◆ **Problem to work on**: Copy out exactly the lines below that run from the one holding "You are a GUI" to the one holding "Image resolution: width=1564", keeping both of those lines and no others.

◆ **Input material**:
* * * * * * * * *

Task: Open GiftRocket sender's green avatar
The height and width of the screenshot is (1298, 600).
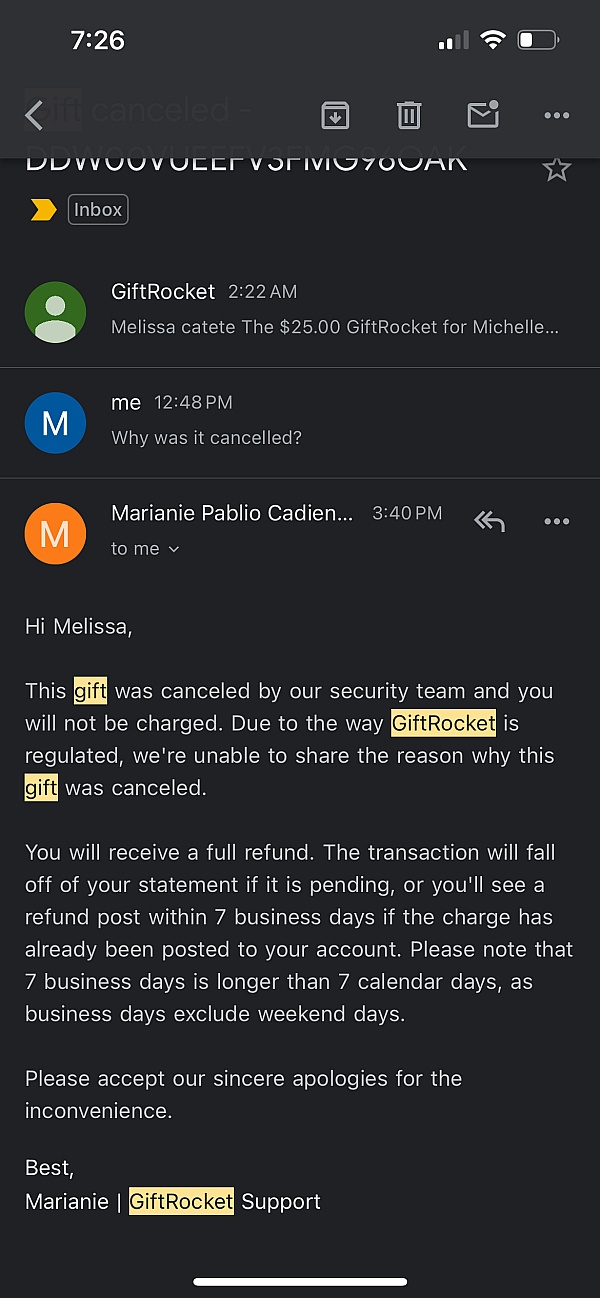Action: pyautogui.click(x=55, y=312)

* * * * * * * * *

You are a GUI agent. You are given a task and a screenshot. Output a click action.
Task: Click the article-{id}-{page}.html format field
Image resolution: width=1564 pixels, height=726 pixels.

* * * * * * * * *

◆ **Exercise output**:
You are a GUI agent. You are given a task and a screenshot. Output a click action.
Task: Click the article-{id}-{page}.html format field
Image resolution: width=1564 pixels, height=726 pixels.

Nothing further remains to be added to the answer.